What you need to do =
Reproduce the data verbatim from its first line through the line containing "Action: coord(50,495)", including both of those lines.

◆ ◆ ◆ ◆

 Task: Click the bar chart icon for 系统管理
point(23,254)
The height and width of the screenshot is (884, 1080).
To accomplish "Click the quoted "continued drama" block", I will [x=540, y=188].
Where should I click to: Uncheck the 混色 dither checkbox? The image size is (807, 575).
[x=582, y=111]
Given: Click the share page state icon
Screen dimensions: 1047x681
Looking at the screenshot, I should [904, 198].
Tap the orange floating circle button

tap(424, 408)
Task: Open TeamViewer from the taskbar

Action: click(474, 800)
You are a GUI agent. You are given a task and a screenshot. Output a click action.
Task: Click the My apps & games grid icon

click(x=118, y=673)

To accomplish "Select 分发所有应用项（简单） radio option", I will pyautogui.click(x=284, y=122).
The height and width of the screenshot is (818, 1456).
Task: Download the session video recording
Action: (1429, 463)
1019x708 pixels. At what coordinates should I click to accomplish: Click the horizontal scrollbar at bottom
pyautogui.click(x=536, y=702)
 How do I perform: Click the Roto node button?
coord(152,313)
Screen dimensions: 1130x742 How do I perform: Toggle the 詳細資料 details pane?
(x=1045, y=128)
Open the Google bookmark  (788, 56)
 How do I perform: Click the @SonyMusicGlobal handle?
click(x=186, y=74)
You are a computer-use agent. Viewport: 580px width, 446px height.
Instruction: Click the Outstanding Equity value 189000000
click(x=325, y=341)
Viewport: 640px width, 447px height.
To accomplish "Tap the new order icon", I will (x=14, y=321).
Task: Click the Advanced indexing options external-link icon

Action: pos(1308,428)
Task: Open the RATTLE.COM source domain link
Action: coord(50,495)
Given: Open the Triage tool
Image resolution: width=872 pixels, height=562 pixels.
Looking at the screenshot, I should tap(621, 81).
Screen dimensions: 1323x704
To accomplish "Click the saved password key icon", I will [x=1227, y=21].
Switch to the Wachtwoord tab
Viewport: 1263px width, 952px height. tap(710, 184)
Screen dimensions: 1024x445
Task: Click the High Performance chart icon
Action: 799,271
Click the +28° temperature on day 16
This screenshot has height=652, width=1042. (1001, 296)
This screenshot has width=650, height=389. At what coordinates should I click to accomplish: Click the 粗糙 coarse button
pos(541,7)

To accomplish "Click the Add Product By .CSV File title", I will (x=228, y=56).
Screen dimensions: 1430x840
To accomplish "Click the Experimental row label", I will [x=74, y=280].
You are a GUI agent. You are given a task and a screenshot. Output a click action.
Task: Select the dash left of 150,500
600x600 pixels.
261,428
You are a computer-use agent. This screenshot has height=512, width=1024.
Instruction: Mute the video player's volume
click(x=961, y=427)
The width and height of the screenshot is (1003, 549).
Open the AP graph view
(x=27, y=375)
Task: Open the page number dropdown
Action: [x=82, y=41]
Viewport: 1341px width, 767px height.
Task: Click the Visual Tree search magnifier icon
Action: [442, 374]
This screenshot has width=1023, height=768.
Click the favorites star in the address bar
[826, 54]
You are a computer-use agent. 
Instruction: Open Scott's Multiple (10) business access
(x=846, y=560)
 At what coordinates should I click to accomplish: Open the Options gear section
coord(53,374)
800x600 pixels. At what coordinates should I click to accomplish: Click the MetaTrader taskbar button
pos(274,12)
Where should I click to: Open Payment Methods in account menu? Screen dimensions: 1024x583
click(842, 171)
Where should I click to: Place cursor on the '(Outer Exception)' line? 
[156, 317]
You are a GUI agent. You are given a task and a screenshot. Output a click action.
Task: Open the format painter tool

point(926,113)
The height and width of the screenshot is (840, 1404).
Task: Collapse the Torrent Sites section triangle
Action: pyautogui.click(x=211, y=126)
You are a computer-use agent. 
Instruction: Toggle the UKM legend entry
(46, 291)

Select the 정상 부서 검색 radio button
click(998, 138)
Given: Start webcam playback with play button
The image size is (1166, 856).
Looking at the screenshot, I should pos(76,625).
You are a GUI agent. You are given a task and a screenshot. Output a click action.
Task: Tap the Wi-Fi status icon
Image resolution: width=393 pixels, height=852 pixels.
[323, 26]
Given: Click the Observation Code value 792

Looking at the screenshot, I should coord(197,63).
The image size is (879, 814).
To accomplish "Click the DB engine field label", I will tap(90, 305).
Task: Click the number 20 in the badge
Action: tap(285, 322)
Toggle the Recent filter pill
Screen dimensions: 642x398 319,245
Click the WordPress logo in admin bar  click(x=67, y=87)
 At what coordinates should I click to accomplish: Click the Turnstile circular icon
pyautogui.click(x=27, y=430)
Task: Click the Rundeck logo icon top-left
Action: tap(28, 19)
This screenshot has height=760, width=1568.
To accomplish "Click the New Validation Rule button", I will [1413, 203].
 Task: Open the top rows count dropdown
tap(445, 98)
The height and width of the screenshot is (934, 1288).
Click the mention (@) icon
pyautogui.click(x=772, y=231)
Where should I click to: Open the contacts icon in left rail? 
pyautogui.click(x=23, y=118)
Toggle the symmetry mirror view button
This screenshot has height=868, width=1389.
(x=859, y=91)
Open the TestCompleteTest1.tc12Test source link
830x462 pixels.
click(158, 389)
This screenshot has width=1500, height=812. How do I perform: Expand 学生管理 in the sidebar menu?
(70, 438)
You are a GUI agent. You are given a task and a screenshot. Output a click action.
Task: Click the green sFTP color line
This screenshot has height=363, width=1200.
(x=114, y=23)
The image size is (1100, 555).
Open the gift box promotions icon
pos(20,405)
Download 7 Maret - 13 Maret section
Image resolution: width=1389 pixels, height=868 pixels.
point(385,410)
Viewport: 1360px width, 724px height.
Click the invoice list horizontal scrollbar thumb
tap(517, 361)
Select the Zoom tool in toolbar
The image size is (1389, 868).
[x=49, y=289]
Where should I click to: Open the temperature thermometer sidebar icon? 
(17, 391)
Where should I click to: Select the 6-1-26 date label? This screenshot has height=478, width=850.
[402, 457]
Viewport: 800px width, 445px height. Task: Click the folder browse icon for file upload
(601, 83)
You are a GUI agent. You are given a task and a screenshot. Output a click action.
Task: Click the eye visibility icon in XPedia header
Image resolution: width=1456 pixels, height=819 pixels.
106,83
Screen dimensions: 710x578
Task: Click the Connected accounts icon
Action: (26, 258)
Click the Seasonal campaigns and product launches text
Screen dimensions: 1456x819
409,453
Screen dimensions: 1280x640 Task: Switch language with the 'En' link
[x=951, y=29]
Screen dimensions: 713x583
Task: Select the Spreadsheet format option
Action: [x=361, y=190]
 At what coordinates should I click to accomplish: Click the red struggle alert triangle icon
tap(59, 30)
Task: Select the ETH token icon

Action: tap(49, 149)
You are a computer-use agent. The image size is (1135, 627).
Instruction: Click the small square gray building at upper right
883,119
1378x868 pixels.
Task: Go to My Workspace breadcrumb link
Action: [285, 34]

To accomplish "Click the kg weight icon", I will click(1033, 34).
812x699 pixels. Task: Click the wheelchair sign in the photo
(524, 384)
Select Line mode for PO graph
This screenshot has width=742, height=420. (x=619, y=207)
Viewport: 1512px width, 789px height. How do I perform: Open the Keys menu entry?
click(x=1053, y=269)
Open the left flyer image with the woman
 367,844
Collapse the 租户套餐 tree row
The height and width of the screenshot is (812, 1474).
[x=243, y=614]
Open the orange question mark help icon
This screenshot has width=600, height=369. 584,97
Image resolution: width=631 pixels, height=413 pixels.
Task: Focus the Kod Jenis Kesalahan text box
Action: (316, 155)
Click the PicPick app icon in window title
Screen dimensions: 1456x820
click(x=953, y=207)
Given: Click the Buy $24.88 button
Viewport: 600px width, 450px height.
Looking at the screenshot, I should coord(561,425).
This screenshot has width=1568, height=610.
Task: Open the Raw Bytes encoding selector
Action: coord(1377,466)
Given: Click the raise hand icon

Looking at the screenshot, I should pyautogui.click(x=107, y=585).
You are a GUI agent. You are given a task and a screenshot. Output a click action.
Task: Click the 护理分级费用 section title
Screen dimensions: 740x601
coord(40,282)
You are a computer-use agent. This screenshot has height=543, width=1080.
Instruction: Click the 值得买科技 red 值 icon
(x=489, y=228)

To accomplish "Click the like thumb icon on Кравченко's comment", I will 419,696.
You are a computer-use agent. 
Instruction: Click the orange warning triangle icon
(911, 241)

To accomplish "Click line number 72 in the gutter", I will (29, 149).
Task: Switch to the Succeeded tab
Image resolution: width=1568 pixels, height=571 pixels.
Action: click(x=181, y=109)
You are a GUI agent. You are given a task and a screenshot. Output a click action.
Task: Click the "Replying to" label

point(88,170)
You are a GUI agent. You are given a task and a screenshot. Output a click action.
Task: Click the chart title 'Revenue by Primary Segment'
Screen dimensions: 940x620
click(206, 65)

◆ ◆ ◆ ◆

Final result =
 Task: Click the bar chart icon for 系统管理
point(23,254)
The height and width of the screenshot is (884, 1080).
To accomplish "Click the quoted "continued drama" block", I will [x=540, y=188].
Where should I click to: Uncheck the 混色 dither checkbox? The image size is (807, 575).
[x=582, y=111]
Given: Click the share page state icon
Screen dimensions: 1047x681
Looking at the screenshot, I should [904, 198].
Tap the orange floating circle button

tap(424, 408)
Task: Open TeamViewer from the taskbar

Action: click(474, 800)
You are a GUI agent. You are given a task and a screenshot. Output a click action.
Task: Click the My apps & games grid icon

click(x=118, y=673)

To accomplish "Select 分发所有应用项（简单） radio option", I will pyautogui.click(x=284, y=122).
The height and width of the screenshot is (818, 1456).
Task: Download the session video recording
Action: (1429, 463)
1019x708 pixels. At what coordinates should I click to accomplish: Click the horizontal scrollbar at bottom
pyautogui.click(x=536, y=702)
 How do I perform: Click the Roto node button?
coord(152,313)
Screen dimensions: 1130x742 How do I perform: Toggle the 詳細資料 details pane?
(x=1045, y=128)
Open the Google bookmark  (788, 56)
 How do I perform: Click the @SonyMusicGlobal handle?
click(x=186, y=74)
You are a computer-use agent. Viewport: 580px width, 446px height.
Instruction: Click the Outstanding Equity value 189000000
click(x=325, y=341)
Viewport: 640px width, 447px height.
To accomplish "Tap the new order icon", I will (x=14, y=321).
Task: Click the Advanced indexing options external-link icon

Action: pos(1308,428)
Task: Open the RATTLE.COM source domain link
Action: coord(50,495)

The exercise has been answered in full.